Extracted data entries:

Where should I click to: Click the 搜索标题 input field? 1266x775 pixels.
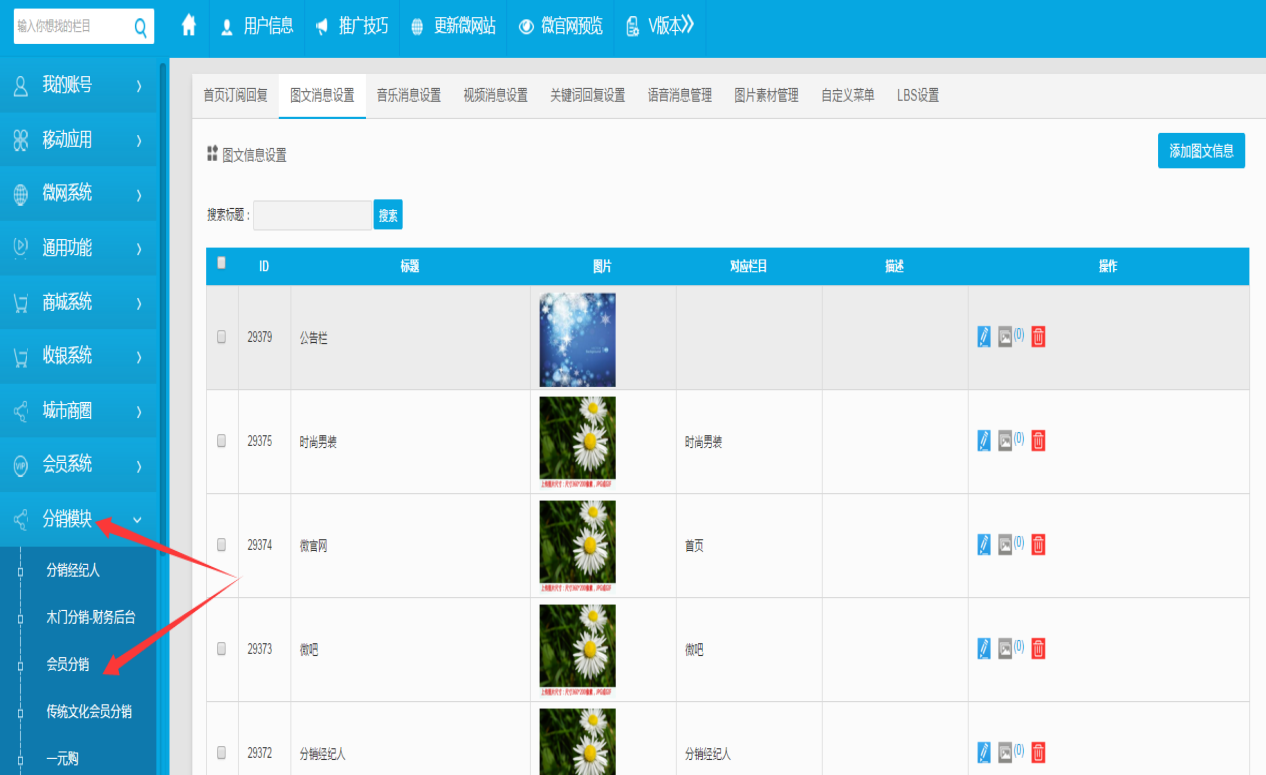tap(313, 215)
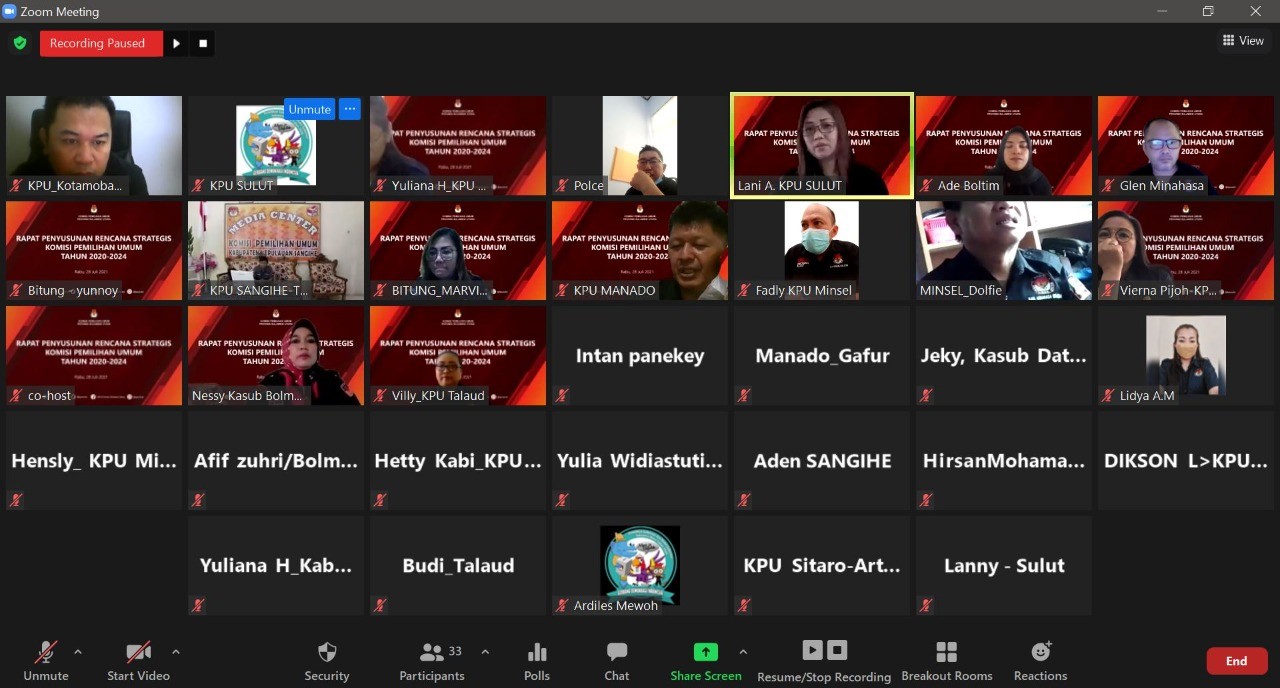Viewport: 1280px width, 688px height.
Task: Click the green encryption shield icon
Action: point(20,43)
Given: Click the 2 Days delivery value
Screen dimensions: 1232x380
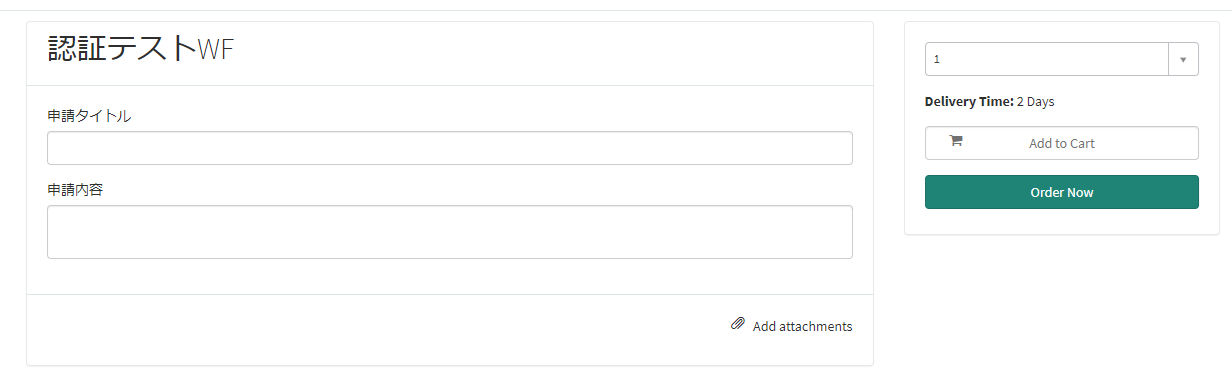Looking at the screenshot, I should click(1035, 101).
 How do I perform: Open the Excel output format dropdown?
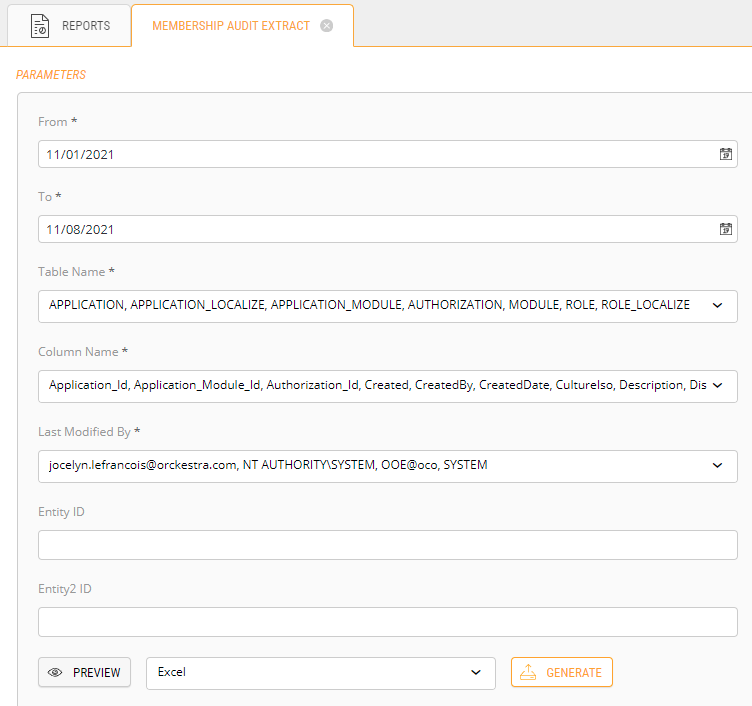pyautogui.click(x=320, y=673)
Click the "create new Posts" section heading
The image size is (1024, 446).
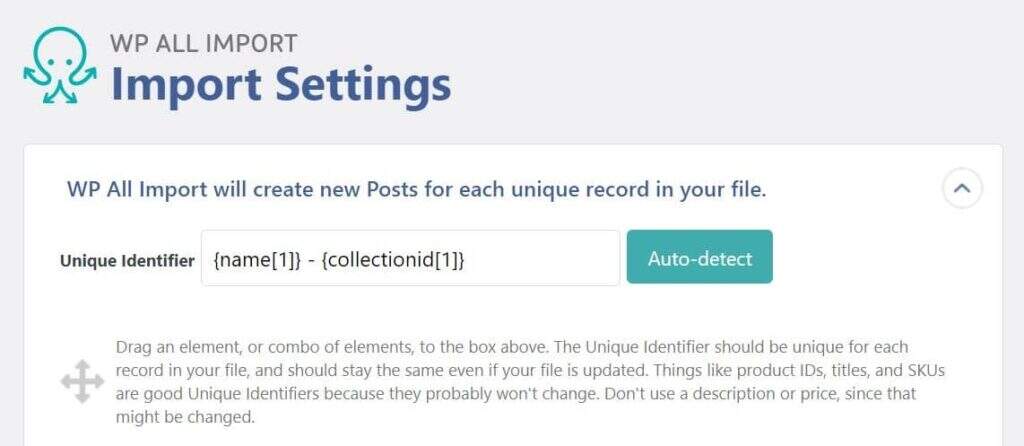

YOUR TASK |
Reproduce the data verbatim from the line holding "How do I perform: Open" through the end of the data, inclusive, and leave the pictures out of your answer.

THE RESULT |
 How do I perform: Open the Excel output format dropdown?
pyautogui.click(x=320, y=673)
Click the "create new Posts" section heading
The image size is (1024, 446).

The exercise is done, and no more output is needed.